◆ **Work to be completed**
Please reproduce the entries below word for word, beginning at the line that contains "is (498, 927)." and stopping after the line that contains "center [87, 28].".
-- start Task inputs --
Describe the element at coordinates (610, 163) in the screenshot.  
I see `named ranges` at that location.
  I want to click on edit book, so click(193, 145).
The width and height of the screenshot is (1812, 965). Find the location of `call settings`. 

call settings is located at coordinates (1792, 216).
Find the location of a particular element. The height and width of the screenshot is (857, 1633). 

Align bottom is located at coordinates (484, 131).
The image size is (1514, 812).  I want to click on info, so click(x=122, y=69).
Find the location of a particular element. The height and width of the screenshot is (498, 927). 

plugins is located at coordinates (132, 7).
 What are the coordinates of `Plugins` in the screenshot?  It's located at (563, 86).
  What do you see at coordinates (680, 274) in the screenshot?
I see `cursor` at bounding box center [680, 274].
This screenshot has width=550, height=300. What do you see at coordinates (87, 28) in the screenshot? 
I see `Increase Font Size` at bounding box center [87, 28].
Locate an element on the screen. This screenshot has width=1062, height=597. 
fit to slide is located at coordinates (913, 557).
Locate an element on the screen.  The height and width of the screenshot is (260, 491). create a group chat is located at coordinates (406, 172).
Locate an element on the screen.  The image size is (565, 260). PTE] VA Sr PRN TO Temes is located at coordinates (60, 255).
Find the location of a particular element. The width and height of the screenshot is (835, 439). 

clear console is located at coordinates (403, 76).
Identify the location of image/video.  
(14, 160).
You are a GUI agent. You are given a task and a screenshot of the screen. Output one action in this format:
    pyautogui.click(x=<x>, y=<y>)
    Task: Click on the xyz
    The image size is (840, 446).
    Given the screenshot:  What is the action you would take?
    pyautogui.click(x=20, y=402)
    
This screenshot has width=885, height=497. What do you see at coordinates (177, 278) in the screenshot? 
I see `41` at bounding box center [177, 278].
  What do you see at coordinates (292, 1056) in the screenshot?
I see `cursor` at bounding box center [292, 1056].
-- end Task inputs --
◆ **Solved exercise**
Find the location of a particular element. The height and width of the screenshot is (498, 927). 

plugins is located at coordinates (132, 7).
 What are the coordinates of `Plugins` in the screenshot?  It's located at (563, 86).
  What do you see at coordinates (680, 274) in the screenshot?
I see `cursor` at bounding box center [680, 274].
This screenshot has width=550, height=300. What do you see at coordinates (87, 28) in the screenshot? 
I see `Increase Font Size` at bounding box center [87, 28].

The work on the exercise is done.